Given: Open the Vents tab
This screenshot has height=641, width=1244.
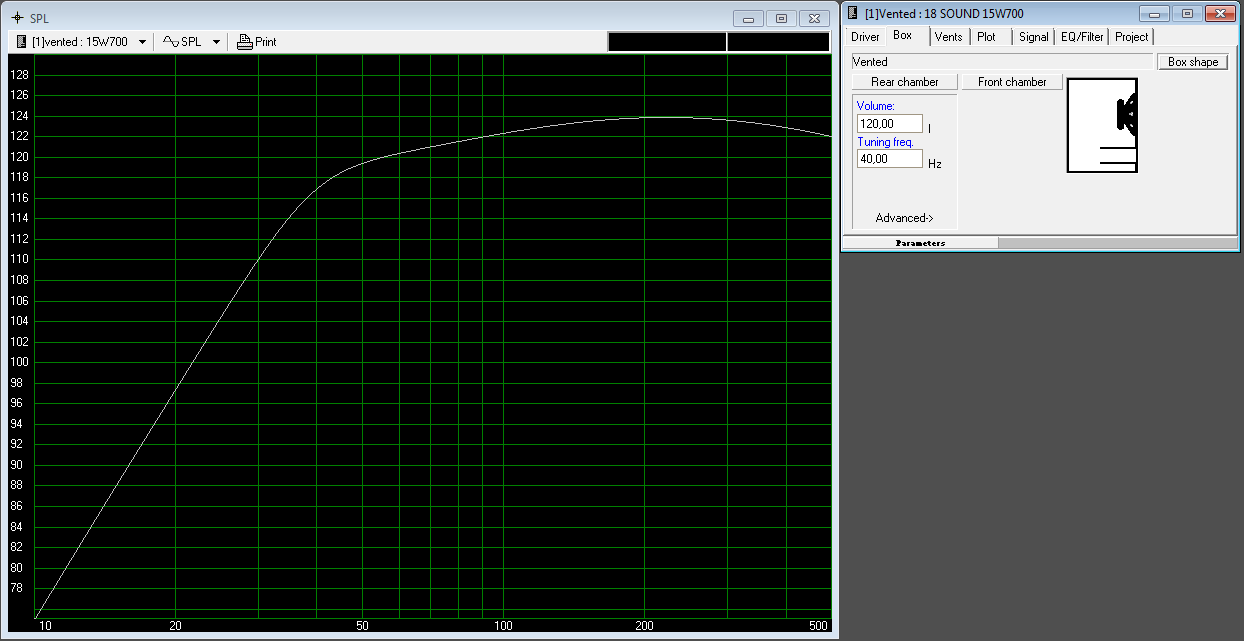Looking at the screenshot, I should click(948, 37).
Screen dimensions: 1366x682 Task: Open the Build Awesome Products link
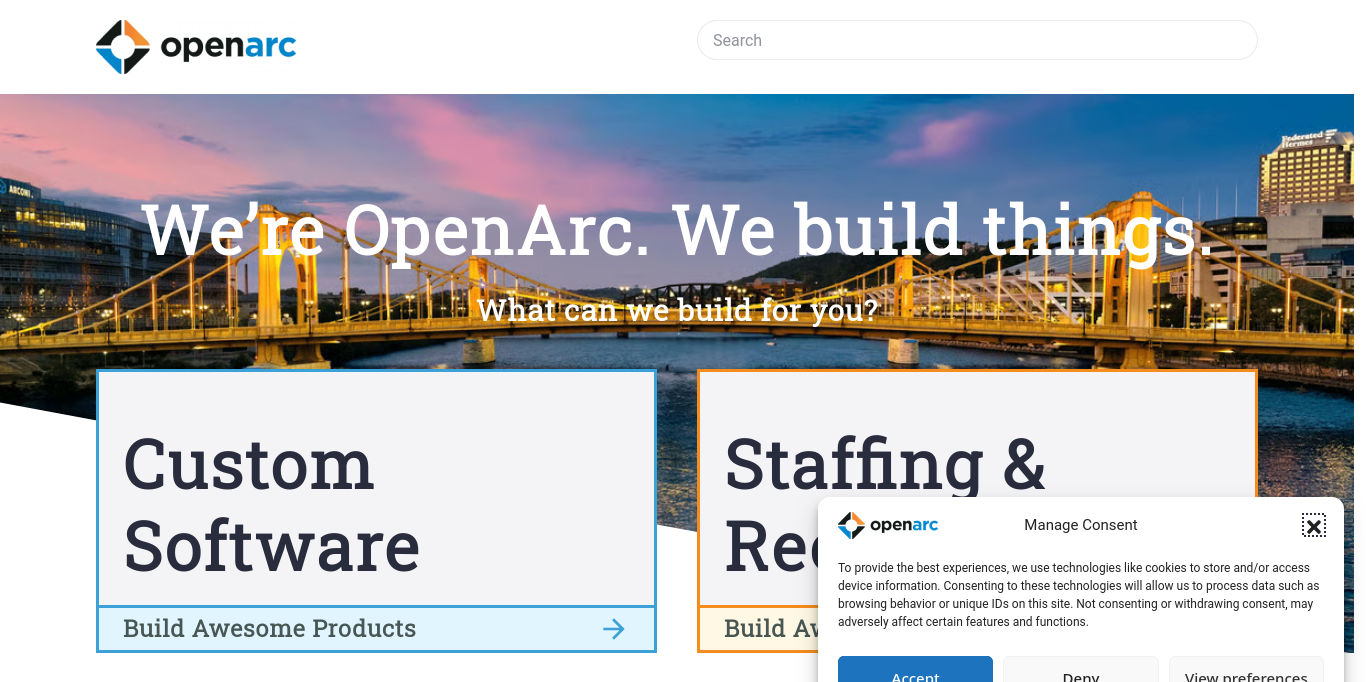[269, 629]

**********

**Problem details:**
Copy the records word for word, starting at the line that contains "Screen dimensions: 1366x682" and continuing through the last line of the records, both ends included. Leave the pictures out of your copy.

**Final result:**
Screen dimensions: 1366x682 Task: Open the Build Awesome Products link
[269, 629]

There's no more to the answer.